TASK DETAILS> Restate each entry below without changing a word.

DATA TO PROCESS>

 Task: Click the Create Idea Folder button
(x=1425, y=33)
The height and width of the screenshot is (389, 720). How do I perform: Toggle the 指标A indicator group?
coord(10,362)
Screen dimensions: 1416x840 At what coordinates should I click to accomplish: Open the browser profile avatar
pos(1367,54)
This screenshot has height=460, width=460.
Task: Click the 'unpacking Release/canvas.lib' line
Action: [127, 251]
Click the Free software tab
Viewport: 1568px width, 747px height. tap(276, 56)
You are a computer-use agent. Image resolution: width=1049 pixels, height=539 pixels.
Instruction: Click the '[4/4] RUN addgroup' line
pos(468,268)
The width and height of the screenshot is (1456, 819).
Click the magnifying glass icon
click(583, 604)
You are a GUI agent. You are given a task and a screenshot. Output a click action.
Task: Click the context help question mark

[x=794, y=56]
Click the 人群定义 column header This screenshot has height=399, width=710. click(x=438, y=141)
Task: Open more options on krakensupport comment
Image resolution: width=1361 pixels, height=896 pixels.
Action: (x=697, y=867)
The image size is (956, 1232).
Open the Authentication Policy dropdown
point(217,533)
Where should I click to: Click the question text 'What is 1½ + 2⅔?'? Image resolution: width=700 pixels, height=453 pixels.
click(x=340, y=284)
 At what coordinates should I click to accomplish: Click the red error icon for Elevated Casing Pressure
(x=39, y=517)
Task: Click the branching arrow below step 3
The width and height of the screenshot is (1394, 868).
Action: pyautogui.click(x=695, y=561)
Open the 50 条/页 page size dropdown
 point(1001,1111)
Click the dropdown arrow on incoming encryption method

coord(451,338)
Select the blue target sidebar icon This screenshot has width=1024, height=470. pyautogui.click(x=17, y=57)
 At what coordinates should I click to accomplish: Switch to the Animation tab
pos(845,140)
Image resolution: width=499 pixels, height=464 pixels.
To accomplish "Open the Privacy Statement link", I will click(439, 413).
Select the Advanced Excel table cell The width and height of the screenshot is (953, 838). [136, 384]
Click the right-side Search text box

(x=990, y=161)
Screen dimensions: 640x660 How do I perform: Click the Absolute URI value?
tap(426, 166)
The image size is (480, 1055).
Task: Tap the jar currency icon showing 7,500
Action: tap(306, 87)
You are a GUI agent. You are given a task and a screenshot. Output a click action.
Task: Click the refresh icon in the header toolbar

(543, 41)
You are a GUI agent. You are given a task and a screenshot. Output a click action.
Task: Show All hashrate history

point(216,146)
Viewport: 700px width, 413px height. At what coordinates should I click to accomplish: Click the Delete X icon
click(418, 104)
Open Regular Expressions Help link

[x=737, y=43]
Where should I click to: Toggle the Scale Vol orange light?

RESPONSE TO THIS EXERCISE>
 Task: Click the Create Idea Folder button
(x=1425, y=33)
The height and width of the screenshot is (389, 720). How do I perform: Toggle the 指标A indicator group?
coord(10,362)
Screen dimensions: 1416x840 At what coordinates should I click to accomplish: Open the browser profile avatar
pos(1367,54)
This screenshot has height=460, width=460.
Task: Click the 'unpacking Release/canvas.lib' line
Action: [127, 251]
Click the Free software tab
Viewport: 1568px width, 747px height. tap(276, 56)
You are a computer-use agent. Image resolution: width=1049 pixels, height=539 pixels.
Instruction: Click the '[4/4] RUN addgroup' line
pos(468,268)
The width and height of the screenshot is (1456, 819).
Click the magnifying glass icon
click(583, 604)
You are a GUI agent. You are given a task and a screenshot. Output a click action.
Task: Click the context help question mark

[x=794, y=56]
Click the 人群定义 column header This screenshot has height=399, width=710. click(x=438, y=141)
Task: Open more options on krakensupport comment
Image resolution: width=1361 pixels, height=896 pixels.
Action: (x=697, y=867)
The image size is (956, 1232).
Open the Authentication Policy dropdown
point(217,533)
Where should I click to: Click the question text 'What is 1½ + 2⅔?'? Image resolution: width=700 pixels, height=453 pixels.
click(x=340, y=284)
 At what coordinates should I click to accomplish: Click the red error icon for Elevated Casing Pressure
(x=39, y=517)
Task: Click the branching arrow below step 3
The width and height of the screenshot is (1394, 868).
Action: pyautogui.click(x=695, y=561)
Open the 50 条/页 page size dropdown
 point(1001,1111)
Click the dropdown arrow on incoming encryption method

coord(451,338)
Select the blue target sidebar icon This screenshot has width=1024, height=470. pyautogui.click(x=17, y=57)
 At what coordinates should I click to accomplish: Switch to the Animation tab
pos(845,140)
Image resolution: width=499 pixels, height=464 pixels.
To accomplish "Open the Privacy Statement link", I will click(439, 413).
Select the Advanced Excel table cell The width and height of the screenshot is (953, 838). [136, 384]
Click the right-side Search text box

(x=990, y=161)
Screen dimensions: 640x660 How do I perform: Click the Absolute URI value?
tap(426, 166)
The image size is (480, 1055).
Task: Tap the jar currency icon showing 7,500
Action: tap(306, 87)
You are a GUI agent. You are given a task and a screenshot. Output a click action.
Task: Click the refresh icon in the header toolbar

(543, 41)
You are a GUI agent. You are given a task and a screenshot. Output a click action.
Task: Show All hashrate history

point(216,146)
Viewport: 700px width, 413px height. At what coordinates should I click to accomplish: Click the Delete X icon
click(418, 104)
Open Regular Expressions Help link

[x=737, y=43]
Where should I click to: Toggle the Scale Vol orange light?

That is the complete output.